The yellow dashed line on the bottom here, is the decay event of a neutral Lambda particle, which gave off a Pion, carrying away the negative charge, and a Proton, carrying off the positive charge.

The line on the bottom must be drawn on, because neutral particles don't leave tracks! In short, they tend not to have strong magnetic fields, which are needed to transfer energy from particles to the surrounding medium to create the bubbles that make the tracks.

So, we know that our Positron/Electron pair where spawned from Gamma rays, and our Pion/Proton pair were spawned from the decay of a Lambda particle, but we also know Gamma rays can be emitted as a result of particle decay.

From this we know that the two Gamma rays and the Lambda particle were created in a decay event themselves.

Due to the conservation laws, we can add the masses and charges of these particles, and fit them to the description of a known particle: the neutral Xi particle.

Quick recap: we now see a Xi particle decaying, giving off Two Gamma rays, which both spawned Electron/Positron pairs, and a Lambda particle, which decayed into a Pion/Proton pair.
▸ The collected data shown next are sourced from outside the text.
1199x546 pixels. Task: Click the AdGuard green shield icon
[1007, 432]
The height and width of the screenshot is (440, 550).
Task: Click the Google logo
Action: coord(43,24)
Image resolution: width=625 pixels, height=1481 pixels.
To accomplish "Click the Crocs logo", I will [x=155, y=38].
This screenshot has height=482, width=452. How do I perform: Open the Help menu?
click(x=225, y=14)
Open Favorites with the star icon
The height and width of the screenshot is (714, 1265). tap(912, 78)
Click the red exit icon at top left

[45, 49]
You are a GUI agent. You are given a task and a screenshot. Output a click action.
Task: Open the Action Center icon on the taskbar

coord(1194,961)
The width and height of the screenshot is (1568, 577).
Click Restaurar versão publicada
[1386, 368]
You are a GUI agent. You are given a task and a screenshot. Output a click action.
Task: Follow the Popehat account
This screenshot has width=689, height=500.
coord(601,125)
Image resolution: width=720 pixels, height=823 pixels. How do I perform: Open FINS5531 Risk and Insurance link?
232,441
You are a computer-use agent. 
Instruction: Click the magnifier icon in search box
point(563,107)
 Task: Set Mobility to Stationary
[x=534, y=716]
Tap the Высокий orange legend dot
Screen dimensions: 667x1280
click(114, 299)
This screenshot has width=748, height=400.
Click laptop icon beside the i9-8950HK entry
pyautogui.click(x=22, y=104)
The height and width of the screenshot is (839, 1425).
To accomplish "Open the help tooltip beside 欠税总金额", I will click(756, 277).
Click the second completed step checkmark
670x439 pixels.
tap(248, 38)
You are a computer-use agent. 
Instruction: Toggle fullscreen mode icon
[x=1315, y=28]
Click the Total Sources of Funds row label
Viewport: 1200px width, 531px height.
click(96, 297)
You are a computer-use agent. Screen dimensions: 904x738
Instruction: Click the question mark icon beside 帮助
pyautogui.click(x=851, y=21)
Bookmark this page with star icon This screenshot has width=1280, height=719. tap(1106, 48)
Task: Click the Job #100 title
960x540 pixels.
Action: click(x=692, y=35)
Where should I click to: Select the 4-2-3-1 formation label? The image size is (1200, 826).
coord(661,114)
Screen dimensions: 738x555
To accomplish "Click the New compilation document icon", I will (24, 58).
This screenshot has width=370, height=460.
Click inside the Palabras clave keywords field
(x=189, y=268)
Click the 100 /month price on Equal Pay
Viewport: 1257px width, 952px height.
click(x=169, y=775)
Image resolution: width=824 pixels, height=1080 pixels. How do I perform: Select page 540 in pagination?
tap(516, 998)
Now we can observe the beginning of the Omega particle event: it decayed into a Xi/Pion pair, and it just so happens that when you combine these particle properties, with the particle properties of the prior ones, they fit Gell-Mann's prediction of the Omega particle properties!

So the chain went:

Omega -> Xi/Pion

Xi-> Gamma/Gamma/Lambda

Gamma (2) -> Positron/Electron (2)

Lamba -> Pion/Proton.

However, this isn't technically, the beginning, as the Omega particle was created as the result of a Kaon colliding with a Proton, as a result of a beam of these K particles being fired into the hydrogen chamber.

Zooming out, we see the Kaon flying through the chamber, colliding with a Hydrogen Proton, and creating the Omega particle (which carried off the Kaon's negative charge!), which decayed into *all of this exciting particle activity in 82 trillionths of a second*.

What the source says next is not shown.